Il n’était visiblement pas satisfait.

Son équipe venait de subir un revers crève-coeur de 80-79, contre les River Lions du Niagara.

Crève-coeur, vous dites?

Cet été, dans le tournoi de la CEBL, on a décidé d’adopter la méthode «Elam Ending».

En vertu de cette nouvelle façon de faire les choses, les arbitres arrêtent le chronomètre quand il reste quatre minutes à écouler au quatrième quart. Les deux équipes se mettent alors à jouer pour atteindre un score ciblé. Au Canada, en 2020, le score ciblé est de neuf points de plus que l’équipe qui mène au score.

Mardi, avec quatre minutes à faire, les BlackJacks et les River Lions étaient nez-à-nez. Les deux équipes avaient inscrit 71 points.

Les BlackJacks ont obtenu la première chance d’inscrire le panier gagnant. Quand ils ont échoué, les River Lions ont contre-attaqué.

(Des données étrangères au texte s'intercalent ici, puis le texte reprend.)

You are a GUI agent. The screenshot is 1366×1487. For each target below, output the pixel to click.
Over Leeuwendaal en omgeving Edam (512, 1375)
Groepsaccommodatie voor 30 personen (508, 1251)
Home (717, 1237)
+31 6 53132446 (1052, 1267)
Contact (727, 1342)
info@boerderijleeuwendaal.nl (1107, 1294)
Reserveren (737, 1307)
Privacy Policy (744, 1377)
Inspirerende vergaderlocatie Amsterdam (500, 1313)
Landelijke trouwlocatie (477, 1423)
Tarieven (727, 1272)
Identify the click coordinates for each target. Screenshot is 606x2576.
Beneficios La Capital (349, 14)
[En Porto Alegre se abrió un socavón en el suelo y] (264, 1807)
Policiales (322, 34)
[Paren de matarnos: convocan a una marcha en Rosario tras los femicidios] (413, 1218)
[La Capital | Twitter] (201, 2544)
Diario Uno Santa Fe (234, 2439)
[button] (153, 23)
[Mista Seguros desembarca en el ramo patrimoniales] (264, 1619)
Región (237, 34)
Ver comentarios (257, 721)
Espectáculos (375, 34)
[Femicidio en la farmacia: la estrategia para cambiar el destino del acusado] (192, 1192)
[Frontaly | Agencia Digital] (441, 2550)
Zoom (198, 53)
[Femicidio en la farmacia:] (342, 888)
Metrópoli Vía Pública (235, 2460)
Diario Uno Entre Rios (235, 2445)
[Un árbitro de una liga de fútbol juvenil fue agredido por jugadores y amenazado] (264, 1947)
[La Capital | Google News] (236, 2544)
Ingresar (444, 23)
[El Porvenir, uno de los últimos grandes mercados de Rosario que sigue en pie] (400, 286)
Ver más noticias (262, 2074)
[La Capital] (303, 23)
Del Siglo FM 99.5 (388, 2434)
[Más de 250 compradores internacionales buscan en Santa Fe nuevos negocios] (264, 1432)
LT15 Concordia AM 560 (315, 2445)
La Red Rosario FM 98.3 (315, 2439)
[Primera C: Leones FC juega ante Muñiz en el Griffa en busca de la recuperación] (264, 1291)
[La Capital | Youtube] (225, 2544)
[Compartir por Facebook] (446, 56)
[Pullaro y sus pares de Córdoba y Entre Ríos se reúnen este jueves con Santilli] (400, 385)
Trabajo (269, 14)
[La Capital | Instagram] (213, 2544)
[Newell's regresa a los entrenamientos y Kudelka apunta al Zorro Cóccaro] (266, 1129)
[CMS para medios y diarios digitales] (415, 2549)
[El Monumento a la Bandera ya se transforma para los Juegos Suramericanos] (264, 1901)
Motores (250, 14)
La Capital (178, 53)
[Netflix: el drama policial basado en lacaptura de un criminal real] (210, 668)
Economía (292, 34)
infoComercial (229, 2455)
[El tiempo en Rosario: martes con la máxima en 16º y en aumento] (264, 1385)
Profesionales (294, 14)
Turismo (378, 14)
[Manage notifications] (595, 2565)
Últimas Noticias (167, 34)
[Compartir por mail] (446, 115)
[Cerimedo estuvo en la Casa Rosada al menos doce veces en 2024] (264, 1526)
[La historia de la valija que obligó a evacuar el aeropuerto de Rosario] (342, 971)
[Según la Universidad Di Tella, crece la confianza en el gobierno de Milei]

Ils ont su saisir leur chance.

«On était proches, mais on n’a pas fait les bonnes choses, la majorité du temps, pour gagner. Pour gagner, il faut exécuter nos tâches correctement. Et nous n’avons pas exécuté, à la fin du match. Nous n’avons pas défendu correctement face à leurs meilleurs joueurs. Ça nous a coûté cette partie», commente Jeanty.

L’entraîneur-chef d’Ottawa ne peut s’empêcher de penser que son équipe a laissé filer une belle opportunité. Elle a quand même entrepris le match en force, et menait par 11 points au terme du premier quart.

«Au début du match, nous avions plus d’énergie. Nous avons commencé à jouer de façon un peu égoïste. Eux, ils ont joué pour gagner le match. Ils la voulaient vraiment, cette victoire. Ils n’ont pas lâché.»

Il y a eu quelques belles performances individuelles. Le vétéran Johnny Berhanemeskel a mené l’attaque avec 18 points.

Le Franco-Ontarien Éric Kibi, qui célébrait son 30e anniversaire de naissance, a saisi huit rebonds.

L’ancien des Ravens de Carleton Munis Tutu a récolté 15 points en plus de compléter cinq passes décisives.

Les River Lions, équipe hôtesse du tournoi, avaient le dos au mur. Ils devaient absolument l’emporter pour éviter l’élimination. Leurs meilleurs joueurs ont été encore plus efficaces. Ça commence par Kassius Robertson, un garde de 26 ans qui vient de s’entendre avec un club espagnol pour la saison 2020-21. Il a inscrit 28 points dans la victoire.

Les BlackJacks auront donc intérêt à l’emporter, mercredi, et ce ne sera pas facile. Leurs adversaires seront dans la même situation. Et les adversaires en question sont les Rattlers de la Saskatchewan. Ils ont remporté le championnat de la CEBL en 2019.

«Ils ont toujours de très bons joueurs. Si on leur donne de la confiance, ils pourraient nous faire mal», croit Jeanty.

Le match débutera vers 19 h 30 et sera diffusé sur les plateformes de CBC Sports.